§ **WHAT IS EXPECTED**
Each record below should be written out again exactly.

__________________________________________________

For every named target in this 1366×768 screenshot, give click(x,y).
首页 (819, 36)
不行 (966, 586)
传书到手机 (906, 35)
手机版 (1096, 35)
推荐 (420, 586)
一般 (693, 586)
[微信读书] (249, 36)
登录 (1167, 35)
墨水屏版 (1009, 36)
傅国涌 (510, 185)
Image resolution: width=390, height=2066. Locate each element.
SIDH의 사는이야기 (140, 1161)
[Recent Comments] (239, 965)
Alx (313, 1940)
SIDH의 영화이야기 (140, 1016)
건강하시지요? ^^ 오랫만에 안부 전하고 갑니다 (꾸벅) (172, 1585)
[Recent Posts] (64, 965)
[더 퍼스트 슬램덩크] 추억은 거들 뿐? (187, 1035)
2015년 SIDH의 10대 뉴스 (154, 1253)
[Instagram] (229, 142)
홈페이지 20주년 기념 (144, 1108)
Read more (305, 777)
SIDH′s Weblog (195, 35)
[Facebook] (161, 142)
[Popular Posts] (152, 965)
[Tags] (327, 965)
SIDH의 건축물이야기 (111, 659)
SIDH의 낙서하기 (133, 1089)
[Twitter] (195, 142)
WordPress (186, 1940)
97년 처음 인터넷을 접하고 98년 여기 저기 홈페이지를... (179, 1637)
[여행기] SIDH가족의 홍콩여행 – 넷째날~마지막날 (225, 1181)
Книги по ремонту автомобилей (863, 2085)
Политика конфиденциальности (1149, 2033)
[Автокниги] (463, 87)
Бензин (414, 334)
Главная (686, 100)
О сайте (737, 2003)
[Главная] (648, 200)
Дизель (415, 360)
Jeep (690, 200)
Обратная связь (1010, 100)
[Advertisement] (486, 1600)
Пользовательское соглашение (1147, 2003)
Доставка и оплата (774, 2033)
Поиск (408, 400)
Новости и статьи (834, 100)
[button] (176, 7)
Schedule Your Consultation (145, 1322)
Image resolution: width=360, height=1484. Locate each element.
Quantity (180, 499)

__________________________________________________

§ **FINISHED TASK**
For every named target in this 1366×768 screenshot, give click(x,y).
首页 (819, 36)
不行 (966, 586)
传书到手机 (906, 35)
手机版 (1096, 35)
推荐 (420, 586)
一般 (693, 586)
[微信读书] (249, 36)
登录 (1167, 35)
墨水屏版 (1009, 36)
傅国涌 (510, 185)
Image resolution: width=390, height=2066. Locate each element.
SIDH의 사는이야기 (140, 1161)
[Recent Comments] (239, 965)
Alx (313, 1940)
SIDH의 영화이야기 (140, 1016)
건강하시지요? ^^ 오랫만에 안부 전하고 갑니다 (꾸벅) (172, 1585)
[Recent Posts] (64, 965)
[더 퍼스트 슬램덩크] 추억은 거들 뿐? (187, 1035)
2015년 SIDH의 10대 뉴스 (154, 1253)
[Instagram] (229, 142)
홈페이지 20주년 기념 (144, 1108)
Read more (305, 777)
SIDH′s Weblog (195, 35)
[Facebook] (161, 142)
[Popular Posts] (152, 965)
[Tags] (327, 965)
SIDH의 건축물이야기 (111, 659)
SIDH의 낙서하기 (133, 1089)
[Twitter] (195, 142)
WordPress (186, 1940)
97년 처음 인터넷을 접하고 98년 여기 저기 홈페이지를... (179, 1637)
[여행기] SIDH가족의 홍콩여행 – 넷째날~마지막날 (225, 1181)
Книги по ремонту автомобилей (863, 2085)
Политика конфиденциальности (1149, 2033)
[Автокниги] (463, 87)
Бензин (414, 334)
Главная (686, 100)
О сайте (737, 2003)
[Главная] (648, 200)
Дизель (415, 360)
Jeep (690, 200)
Обратная связь (1010, 100)
[Advertisement] (486, 1600)
Пользовательское соглашение (1147, 2003)
Доставка и оплата (774, 2033)
Поиск (408, 400)
Новости и статьи (834, 100)
[button] (176, 7)
Schedule Your Consultation (145, 1322)
Image resolution: width=360, height=1484. Locate each element.
Quantity (180, 499)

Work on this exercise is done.